- Honing Guide Used
- Building the Honing Guide Jig
- Honing Guide Tune Up
Honing Guide Used
The jig described & built below is based on an inexpensive Blade Honing Guide. There’s no company name shown on the packaging, for this honing guide made in Taiwan. Pictured below is the Honing Guide.
Building the Honing Guide Jig
The jig built is shown in the following two Photos.
Comments Regarding the Following Photo:
- The dimensions of the plywood base shown are 12-1/2″ x 8-3/4″ x 11/16″. A scrap piece of plywood was used.
- The labeled (TC = 25, etc) strips of plywood are approx. 3″ x 1-1/2″ x 5/8″, for each one.

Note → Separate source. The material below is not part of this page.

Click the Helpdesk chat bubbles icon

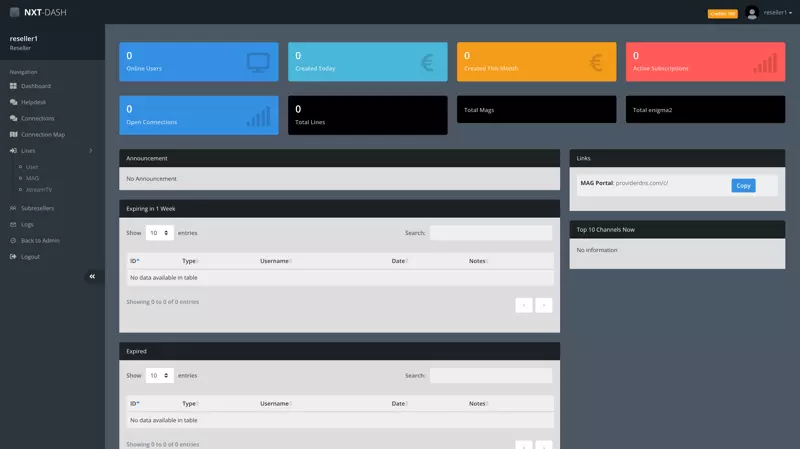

- The four plywood strips were fastened, to the plywood base, with 1-3/16″ length brad nails. Five brad nails were used, for each plywood strip.

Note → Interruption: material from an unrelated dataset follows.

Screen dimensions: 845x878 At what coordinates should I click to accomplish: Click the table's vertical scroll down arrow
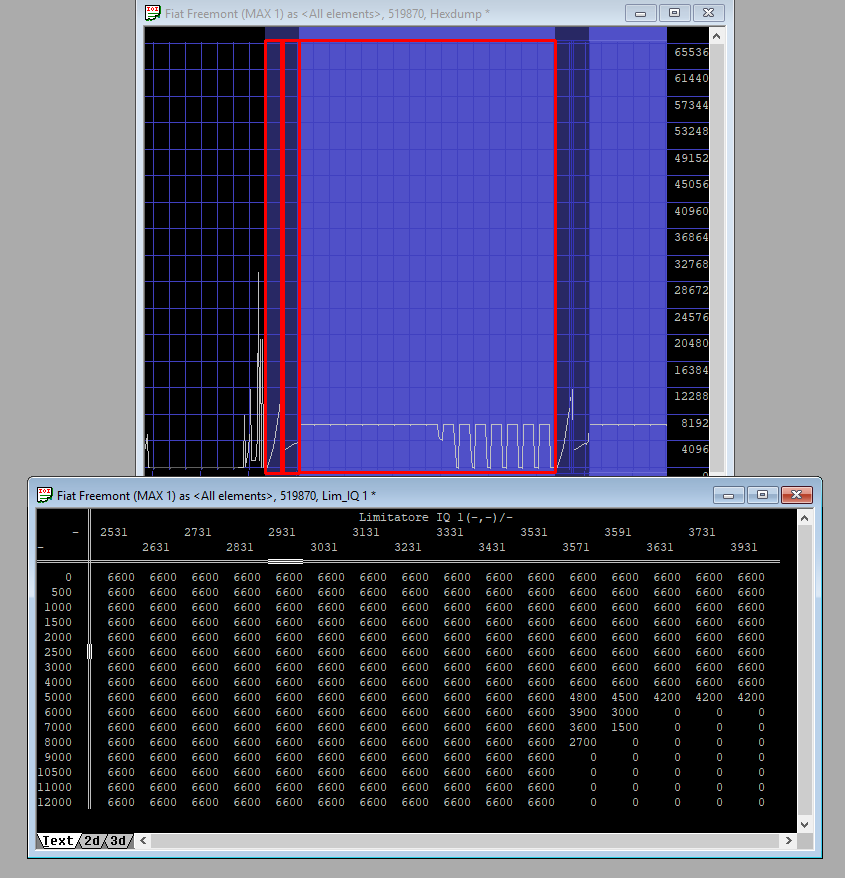point(806,824)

- The four plywood strips were located from the front of the plywood base, dimensionally speaking, as shown in the Photo below.
The following Photo shows how I used a combination square, as a temporary fence, for positioning the strip of plywood. The plywood strip is butted up against the blade, of the combination square. I used this method, for all strips of plywood shown in the above Photo.
Instructions on Back of Honing Guide Package
The spacing of the four plywood strips shown in the Photo above, from the front of the plywood base, is spelled out in the instructions on the back of the honing guide package. The instructions along with verbiage I added is shown in the Photo below. The verbiage I added is all uppercase.
The honing guide & honing guide jig in use, are shown in the Photo below. Slide the chisel blade up against the plywood strip marked “BC = 25″, and tighten the honing guide with the screwdriver shown below. Your now ready to hone a 25 deg angled bevel, on the chisel blade.
A Cleat Would be Nice
To keep the honing guide jig from moving, I decided to add a cleat to the underside of the plywood base. The following four Photos cover cutting the cleat & fastening of the cleat, to the bottom of the plywood base.
I cut the cleat from the jig plywood base, as shown in the Photo below. This way, the cleat length will match the jig plywood base length, exactly. Dimensions of the cleat are 12-1/2″ x 7/8″ x 11/16″.
Pictured below is the cleat being clamped to the plywood base bottom side. Cleat was clamped in place, with my miniature welding clamps. I love these clamps.
In the Photo below, I used 1-3/16″ brad nails, to fasten the cleat to the jig’s plywood base. I angled my brad nailer as shown, to keep (hopefully) the brads from blowing out thru the front of the plywood base.
The Photo below is a good shot of the cleat, fastened to the jig’s plywood base. If you look closely, the five brad nails fastening the cleat to the plywood base can be seen.
Honing Guide Tune Up
I have no issues with the top clamp, which is for plane iron honing.
However, the bottom clamp for honing chisels was a totally different story. Now if the only chisels you hone with this honing guide have thin blades. And with low angled bevel edges, then you are good to go. If this is not the case, then you are going to be a tormented soul.
Comments regarding the honing guide shown above:
- The two 1/16″ dimensions shown are the two ledges your chisel sits on, while clamped between the two jaws shown above. These two narrow ledges are marginal at best, in terms of holding the chisel securely.
- The way the jaw face angles down to the 1/16″ ledge below can be problematic, for use with firmer type chisels. Translation, chisels with thick blades. The chisel can end up not being able to sit solidly on the two jaw ledges, due to the thickness of the chisel blade.
To remedy the two issues raised above, I used files and a 1″ belt sander, on the two jaw faces. The two jaw faces, to be reshaped, are marked with diagonal lines in the following Photo.
The following two Photos show the honing guide, before and after being worked on. The first Photo below shows the honing guide before being tuned up.
The Photo below shows the honing guide after the two lower jaw faces were reshaped. I started by filing on the two faces, boy was that a slow process. So, I then decided to speed the process up, by using my 1″ belt sander. That speeded the process up, but it did leave a surface that was not perfectly flat. So, I went back to using files, to find tune the reshaping of the jaw faces. All things considered, I think using both the files and the belt sander worked reasonably well.
The honing blade guide along with the honing guide jig works great. This setup quickly sets my blade up for a 25 or 30 degree sharpening angle. And, I especially like the cleat, on the bottom side of the honing guide jig. The cleat keeps the jig from moving around. Anything that I am working with that starts moving around on me, I find annoying (very annoying).